Ein unerwarteter Rückschlag für die Ladenkassen: Der deutsche Einzelhandel hat im Mai erneut weniger umgesetzt als im Monat zuvor – und das, obwohl die Inflation langsam nachlässt. Laut Statistischem Bundesamt fielen die Umsätze gegenüber April um 1,2 Prozent, inflationsbereinigt liegt das Minus sogar bei 1,6 Prozent.
Ein schlechtes Zeichen für die Wirtschaft, die auf kauffreudige Verbraucher angewiesen ist. Doch die Zurückhaltung bleibt, warnt Alexander Krüger, Chefökonom der Hauck Aufhäuser Lampe Privatbank: „Größere und nachhaltige Konsumsprünge sind vorerst nicht zu erwarten. Das Konsumklima bessert sich einfach nicht.“
Die Gründe für die Kaufzurückhaltung sind vielfältig: Viele Haushalte spüren noch immer die Nachwirkungen der hohen Energiepreise, manche fürchten steigende Mieten oder mögliche Jobrisiken.

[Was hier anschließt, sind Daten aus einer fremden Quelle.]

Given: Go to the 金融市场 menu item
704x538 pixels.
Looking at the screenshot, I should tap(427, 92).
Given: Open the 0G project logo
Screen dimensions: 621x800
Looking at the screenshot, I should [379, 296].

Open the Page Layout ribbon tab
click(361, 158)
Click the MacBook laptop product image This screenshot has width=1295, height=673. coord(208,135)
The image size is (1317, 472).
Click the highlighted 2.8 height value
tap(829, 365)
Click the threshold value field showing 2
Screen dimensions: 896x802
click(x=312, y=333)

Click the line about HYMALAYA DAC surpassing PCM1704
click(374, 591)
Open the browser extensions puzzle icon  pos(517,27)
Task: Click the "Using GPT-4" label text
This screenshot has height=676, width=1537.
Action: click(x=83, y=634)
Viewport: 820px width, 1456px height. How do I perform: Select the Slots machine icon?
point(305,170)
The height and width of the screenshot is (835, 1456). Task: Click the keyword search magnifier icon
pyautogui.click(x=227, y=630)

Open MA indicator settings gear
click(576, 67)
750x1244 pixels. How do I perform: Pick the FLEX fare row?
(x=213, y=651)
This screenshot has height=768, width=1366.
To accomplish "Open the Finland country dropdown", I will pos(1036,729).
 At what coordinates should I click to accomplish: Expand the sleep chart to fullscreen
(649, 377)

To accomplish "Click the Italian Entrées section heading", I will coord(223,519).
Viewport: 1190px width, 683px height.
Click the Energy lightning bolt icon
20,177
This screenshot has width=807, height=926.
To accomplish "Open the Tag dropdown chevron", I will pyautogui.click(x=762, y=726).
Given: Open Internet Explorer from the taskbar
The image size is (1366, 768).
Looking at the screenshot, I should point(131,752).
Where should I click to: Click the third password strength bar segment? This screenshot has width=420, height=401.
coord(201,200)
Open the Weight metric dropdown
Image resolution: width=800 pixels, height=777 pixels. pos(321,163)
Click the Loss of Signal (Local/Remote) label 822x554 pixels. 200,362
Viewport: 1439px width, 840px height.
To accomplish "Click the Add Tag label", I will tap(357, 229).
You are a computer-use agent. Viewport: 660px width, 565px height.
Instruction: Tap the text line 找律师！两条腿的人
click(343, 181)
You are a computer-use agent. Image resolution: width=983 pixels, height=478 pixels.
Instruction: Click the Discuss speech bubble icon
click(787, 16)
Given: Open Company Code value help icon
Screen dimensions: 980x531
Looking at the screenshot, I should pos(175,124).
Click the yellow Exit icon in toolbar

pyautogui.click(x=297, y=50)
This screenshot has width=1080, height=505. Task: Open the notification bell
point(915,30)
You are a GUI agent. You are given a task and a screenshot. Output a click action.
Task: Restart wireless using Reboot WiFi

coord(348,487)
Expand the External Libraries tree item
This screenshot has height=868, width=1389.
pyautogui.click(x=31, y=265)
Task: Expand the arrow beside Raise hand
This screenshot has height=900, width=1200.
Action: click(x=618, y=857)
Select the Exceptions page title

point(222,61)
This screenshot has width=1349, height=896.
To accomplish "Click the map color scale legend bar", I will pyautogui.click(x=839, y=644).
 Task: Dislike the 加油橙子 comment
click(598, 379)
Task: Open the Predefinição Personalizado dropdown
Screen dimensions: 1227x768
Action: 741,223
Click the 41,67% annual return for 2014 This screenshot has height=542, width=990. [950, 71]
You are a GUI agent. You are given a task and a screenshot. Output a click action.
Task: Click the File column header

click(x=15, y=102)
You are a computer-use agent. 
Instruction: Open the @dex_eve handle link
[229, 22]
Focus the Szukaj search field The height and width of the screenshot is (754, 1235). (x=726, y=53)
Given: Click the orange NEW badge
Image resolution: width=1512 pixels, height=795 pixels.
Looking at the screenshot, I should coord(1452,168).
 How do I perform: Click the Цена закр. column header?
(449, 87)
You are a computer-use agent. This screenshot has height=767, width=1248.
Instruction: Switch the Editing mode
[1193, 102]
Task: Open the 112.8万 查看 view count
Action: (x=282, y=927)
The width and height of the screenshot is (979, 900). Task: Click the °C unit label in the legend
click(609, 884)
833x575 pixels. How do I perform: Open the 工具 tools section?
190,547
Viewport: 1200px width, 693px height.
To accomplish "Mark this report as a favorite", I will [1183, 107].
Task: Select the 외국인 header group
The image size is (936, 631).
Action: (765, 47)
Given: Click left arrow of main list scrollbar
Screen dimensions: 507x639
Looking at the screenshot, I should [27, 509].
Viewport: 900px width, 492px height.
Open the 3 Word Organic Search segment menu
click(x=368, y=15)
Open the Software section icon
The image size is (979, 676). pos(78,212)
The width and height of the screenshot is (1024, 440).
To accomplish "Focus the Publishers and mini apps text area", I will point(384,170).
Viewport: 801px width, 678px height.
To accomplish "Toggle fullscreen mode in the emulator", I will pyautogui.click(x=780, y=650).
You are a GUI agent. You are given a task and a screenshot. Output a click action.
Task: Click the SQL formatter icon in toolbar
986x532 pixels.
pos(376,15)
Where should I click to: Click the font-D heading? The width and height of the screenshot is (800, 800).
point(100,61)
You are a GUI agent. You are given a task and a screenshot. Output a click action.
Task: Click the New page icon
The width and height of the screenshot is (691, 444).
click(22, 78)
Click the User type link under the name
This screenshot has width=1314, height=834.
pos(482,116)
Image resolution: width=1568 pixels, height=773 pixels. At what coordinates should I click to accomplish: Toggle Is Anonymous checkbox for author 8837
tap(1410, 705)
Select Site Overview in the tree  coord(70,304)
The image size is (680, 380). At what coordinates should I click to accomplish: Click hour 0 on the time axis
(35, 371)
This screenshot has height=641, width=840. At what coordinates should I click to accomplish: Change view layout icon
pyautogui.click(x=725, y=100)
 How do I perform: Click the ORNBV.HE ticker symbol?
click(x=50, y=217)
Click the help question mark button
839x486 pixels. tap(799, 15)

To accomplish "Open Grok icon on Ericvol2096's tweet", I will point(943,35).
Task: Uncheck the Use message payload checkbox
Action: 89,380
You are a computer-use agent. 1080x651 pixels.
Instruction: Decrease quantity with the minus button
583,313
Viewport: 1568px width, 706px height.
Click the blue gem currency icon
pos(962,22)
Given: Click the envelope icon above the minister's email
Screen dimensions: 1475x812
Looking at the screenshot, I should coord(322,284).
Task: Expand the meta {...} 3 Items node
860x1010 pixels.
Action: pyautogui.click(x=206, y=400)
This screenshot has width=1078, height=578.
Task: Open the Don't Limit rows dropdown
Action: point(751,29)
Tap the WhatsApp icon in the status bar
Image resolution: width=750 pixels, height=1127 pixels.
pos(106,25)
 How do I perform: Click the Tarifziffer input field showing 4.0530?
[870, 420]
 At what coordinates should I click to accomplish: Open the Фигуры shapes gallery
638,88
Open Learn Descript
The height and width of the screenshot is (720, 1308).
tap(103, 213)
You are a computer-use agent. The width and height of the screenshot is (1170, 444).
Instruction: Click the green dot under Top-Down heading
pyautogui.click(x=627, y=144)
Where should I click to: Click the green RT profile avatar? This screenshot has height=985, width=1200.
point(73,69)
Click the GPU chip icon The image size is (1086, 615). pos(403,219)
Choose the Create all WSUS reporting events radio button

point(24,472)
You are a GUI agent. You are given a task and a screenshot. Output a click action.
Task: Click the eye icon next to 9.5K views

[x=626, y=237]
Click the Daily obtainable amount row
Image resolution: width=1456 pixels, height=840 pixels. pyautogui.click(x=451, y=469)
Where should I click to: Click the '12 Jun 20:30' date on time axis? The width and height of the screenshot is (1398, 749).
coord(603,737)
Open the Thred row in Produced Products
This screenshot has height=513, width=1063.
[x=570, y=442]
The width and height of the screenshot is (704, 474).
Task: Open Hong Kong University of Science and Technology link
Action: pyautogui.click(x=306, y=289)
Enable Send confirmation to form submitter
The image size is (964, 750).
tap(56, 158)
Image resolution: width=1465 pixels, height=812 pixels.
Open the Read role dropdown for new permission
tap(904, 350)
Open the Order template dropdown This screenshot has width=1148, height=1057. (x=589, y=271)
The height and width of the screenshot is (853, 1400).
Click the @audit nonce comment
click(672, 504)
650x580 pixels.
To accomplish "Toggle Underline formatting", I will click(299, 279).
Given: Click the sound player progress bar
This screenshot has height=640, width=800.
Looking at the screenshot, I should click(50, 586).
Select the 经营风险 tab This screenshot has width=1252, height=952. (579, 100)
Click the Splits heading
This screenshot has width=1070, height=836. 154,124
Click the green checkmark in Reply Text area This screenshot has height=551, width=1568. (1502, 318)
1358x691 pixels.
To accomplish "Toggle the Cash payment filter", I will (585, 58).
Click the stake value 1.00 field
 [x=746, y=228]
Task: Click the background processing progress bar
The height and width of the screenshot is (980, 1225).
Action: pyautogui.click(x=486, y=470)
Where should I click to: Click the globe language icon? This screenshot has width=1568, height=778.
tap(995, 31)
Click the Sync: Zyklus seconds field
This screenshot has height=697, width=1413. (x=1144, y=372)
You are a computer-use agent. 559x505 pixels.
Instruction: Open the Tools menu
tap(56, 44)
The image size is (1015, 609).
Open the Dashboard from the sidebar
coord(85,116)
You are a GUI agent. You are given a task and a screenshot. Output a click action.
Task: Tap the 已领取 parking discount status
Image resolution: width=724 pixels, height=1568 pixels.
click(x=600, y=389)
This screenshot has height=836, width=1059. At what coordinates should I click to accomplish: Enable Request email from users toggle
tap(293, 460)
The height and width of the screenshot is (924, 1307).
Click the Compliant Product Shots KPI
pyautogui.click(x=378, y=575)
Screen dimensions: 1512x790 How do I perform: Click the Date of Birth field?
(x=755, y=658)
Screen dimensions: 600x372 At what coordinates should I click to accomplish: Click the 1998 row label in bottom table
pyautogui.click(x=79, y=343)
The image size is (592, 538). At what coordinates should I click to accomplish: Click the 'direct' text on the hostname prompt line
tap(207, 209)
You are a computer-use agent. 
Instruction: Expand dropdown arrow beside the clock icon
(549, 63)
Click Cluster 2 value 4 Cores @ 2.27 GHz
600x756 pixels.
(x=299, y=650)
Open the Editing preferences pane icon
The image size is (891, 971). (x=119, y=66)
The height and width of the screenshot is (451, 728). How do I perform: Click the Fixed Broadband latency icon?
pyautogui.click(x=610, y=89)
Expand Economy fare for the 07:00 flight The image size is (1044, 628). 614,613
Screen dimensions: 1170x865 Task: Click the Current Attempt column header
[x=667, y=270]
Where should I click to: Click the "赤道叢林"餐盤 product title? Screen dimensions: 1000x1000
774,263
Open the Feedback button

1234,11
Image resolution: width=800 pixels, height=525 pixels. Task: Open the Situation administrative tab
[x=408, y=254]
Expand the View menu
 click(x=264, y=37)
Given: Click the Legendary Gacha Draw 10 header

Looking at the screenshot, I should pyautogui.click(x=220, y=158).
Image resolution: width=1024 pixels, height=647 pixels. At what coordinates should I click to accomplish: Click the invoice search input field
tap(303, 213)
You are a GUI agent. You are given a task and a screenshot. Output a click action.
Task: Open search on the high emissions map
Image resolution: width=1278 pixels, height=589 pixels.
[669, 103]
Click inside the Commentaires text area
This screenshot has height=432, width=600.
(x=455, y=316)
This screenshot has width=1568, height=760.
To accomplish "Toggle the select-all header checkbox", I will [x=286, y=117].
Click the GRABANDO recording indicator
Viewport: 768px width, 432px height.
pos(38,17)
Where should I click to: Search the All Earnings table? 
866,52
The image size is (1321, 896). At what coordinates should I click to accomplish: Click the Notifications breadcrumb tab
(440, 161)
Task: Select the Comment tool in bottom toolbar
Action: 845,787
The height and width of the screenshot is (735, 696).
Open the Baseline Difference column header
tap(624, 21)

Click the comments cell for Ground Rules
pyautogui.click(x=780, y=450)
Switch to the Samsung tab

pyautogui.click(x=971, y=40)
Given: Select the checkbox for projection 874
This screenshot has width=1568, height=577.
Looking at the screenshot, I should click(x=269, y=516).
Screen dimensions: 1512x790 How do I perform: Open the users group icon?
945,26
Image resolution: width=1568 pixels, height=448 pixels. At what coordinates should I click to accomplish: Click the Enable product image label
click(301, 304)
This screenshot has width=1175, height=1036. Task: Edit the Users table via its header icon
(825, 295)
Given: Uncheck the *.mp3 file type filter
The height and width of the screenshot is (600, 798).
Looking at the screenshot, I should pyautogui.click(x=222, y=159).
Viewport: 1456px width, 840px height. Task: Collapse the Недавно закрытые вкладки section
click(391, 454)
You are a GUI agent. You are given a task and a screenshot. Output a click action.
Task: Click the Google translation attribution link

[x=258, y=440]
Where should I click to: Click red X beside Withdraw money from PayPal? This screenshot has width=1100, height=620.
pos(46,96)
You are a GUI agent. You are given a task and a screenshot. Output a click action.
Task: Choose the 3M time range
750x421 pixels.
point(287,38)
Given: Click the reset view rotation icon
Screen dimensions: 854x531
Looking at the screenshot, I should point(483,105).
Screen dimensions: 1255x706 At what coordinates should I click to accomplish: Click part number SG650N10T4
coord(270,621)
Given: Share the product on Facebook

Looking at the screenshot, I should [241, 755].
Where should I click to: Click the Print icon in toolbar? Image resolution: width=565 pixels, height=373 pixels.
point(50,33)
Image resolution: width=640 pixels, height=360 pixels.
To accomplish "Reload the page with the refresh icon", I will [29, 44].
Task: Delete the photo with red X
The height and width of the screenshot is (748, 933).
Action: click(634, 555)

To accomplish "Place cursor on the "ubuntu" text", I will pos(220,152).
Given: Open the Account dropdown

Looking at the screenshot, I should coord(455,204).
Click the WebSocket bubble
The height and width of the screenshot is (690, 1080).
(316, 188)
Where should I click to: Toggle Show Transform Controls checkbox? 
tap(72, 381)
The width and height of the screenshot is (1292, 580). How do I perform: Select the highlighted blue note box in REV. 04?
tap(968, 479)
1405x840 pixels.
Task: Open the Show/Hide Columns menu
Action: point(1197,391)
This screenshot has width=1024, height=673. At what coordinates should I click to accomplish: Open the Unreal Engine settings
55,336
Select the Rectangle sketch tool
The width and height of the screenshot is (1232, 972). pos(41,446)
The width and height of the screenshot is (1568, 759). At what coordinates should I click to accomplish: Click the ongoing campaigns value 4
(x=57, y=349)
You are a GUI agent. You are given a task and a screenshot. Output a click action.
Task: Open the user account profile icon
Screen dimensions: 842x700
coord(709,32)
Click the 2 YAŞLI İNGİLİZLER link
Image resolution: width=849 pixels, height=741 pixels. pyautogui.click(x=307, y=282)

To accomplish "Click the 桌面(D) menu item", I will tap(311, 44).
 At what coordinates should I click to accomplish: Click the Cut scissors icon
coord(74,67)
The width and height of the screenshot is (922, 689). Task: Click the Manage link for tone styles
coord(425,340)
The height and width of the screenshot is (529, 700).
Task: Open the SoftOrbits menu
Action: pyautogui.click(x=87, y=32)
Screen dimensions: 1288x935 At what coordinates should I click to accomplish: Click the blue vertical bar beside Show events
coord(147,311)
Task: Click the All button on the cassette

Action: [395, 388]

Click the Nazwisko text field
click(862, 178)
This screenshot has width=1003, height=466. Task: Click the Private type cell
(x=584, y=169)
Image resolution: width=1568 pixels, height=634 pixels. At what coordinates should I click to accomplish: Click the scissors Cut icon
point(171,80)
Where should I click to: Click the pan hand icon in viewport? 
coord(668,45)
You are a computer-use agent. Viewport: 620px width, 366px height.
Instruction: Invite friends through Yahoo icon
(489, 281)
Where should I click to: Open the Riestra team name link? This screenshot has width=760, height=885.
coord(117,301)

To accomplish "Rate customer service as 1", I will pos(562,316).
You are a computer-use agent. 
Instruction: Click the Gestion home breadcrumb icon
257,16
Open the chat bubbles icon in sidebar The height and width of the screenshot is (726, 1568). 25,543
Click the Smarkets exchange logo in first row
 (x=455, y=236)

Hinzu kommt die allgemeine Unsicherheit, ob die Preise wirklich stabil bleiben.
Für Händler bedeutet der Dämpfer: Rabatte, Aktionen und Lockangebote könnten in den kommenden Monaten wieder wichtiger werden, um die Kunden doch noch in die Geschäfte zu locken. Für Verbraucher bleibt es eine gute Nachricht – wer Geduld hat, kann vielleicht bald wieder mehr Schnäppchen machen.